▶ [Exercise material]
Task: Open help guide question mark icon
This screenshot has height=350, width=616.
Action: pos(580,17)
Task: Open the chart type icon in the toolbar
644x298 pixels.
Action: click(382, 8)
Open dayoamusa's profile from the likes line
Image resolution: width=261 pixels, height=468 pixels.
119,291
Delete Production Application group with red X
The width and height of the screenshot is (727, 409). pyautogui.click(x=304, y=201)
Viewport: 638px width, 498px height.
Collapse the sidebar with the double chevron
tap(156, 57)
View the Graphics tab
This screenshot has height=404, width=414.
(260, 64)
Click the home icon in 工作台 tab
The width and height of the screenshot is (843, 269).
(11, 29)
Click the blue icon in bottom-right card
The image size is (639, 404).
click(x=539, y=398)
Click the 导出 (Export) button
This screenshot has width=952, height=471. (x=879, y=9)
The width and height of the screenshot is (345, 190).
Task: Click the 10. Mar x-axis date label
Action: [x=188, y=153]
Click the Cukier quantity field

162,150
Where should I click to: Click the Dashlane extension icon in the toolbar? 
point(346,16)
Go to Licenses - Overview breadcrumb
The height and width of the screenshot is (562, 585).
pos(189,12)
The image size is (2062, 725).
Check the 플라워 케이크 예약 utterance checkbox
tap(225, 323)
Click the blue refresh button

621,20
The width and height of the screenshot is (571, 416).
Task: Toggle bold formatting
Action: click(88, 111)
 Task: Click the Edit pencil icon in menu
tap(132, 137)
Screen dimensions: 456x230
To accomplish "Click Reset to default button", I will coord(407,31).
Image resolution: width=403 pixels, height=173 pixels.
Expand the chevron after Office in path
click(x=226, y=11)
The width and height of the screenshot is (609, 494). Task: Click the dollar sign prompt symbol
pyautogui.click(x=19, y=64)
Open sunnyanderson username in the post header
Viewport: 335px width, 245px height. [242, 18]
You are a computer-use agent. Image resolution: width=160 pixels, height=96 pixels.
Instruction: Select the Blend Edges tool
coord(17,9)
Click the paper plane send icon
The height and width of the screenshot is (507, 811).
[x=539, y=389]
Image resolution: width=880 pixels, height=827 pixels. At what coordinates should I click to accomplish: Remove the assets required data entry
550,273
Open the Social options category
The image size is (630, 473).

▶ [The problem] Transcribe the opening lines of the listing exactly, please. Stop after the line that contains "Viewport: 638px width, 498px height.".

▶ [Task output]
Task: Open help guide question mark icon
This screenshot has height=350, width=616.
Action: pos(580,17)
Task: Open the chart type icon in the toolbar
644x298 pixels.
Action: click(382, 8)
Open dayoamusa's profile from the likes line
Image resolution: width=261 pixels, height=468 pixels.
119,291
Delete Production Application group with red X
The width and height of the screenshot is (727, 409). pyautogui.click(x=304, y=201)
Viewport: 638px width, 498px height.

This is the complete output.